Exercises:
- A) According to the MRE text, how many calories must an MRE contain?
- B) Write out the MRE text from "First off, an" to "well as towelettes.", replacing "spoon" with "fork".

Document extract:
>> Start

The one thing held in common, by all field rations since the Civil War, was that they have all been universally detested by the solders who had to eat them. In 1975, the military began to develop a meal based loosely on the old LRP meals of Viet Nam. The new meals would be lighter, taste better, offer more variety, and be healthier than those that they replaced. Initially offered in 12 varieties, the MRE (Meal Ready to Eat) is now available in 24 different selections. In strict military fashion, these meals are made to spec, just like tanks, boots, and ammunition. A MRE needs to contain 1200 calories, be capable of falling 100 feet without bursting (400 feet if by parachute), and have a shelf life of 3.5 years. No meal must weigh more than 18 ounces - some weight only 13. Shelf live does vary, however, according to temperature, as show on the chart below.
The MRE is only considered to be a viable ration, for 21 days, according to the DOD. Though they are a vast improvement over previous rations they are not ideal, and soldiers are still less than enthusiastic about them (though much less so than with the previous rations). One classic nickname is Meals Refused by Ethiopians. Still, as a developing survivalist, and potential user of the MRE, I had to wonder how good (or bad) they really are.
First off, an MRE is an entirely self contained meal - even the heater is included, though you must provide your own water. It will contain an entree, desert, a snack, some sort of carbs (usually crackers, with peanut butter in a separate foil container), a drink mix, and condiments. These are all neatly packaged, and then cased in a very tough outer packaging. Also included is a heater, and a spoon, as well as towelettes.
Preparing the Entree
The entree is designed to be eaten hot, just like a regular meal. To this end, each MRE contains a chemical heater. The heater uses a trivial amount of water , to set two chemicals into solution, where they quickly react, and produce heat. They also produce hydrogen gas. The heater is a plastic pouch into which you place the entree, in a foil wrapping, and the heater element itself, a packet of white quilted paqper containing the heating crystals. You then pour in a small amount of water, up to a predetermined and marked part of the bag. The bag is then folded shut, and placed within the box that contained the entre.
In truth, the entree was not half bad. It reminded me a bit of Dinty Moore beef stew, though there was a strange after taste. Still, it was good enough, and I did enjoy it. Had I been a hungry trooper out in the filed, I would have enjoyed it immensely. On the other hand - 21 days? I don't think I woudl be so happy after three weeks on such a diet.

>> End

Dataset extract:
>> Start

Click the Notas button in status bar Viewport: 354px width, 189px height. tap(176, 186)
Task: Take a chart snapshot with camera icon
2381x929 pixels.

>> End

Task-by-task results:
- A) 1200 calories.

- B)
First off, an MRE is an entirely self contained meal - even the heater is included, though you must provide your own water. It will contain an entree, desert, a snack, some sort of carbs (usually crackers, with peanut butter in a separate foil container), a drink mix, and condiments. These are all neatly packaged, and then cased in a very tough outer packaging. Also included is a heater, and a fork, as well as towelettes.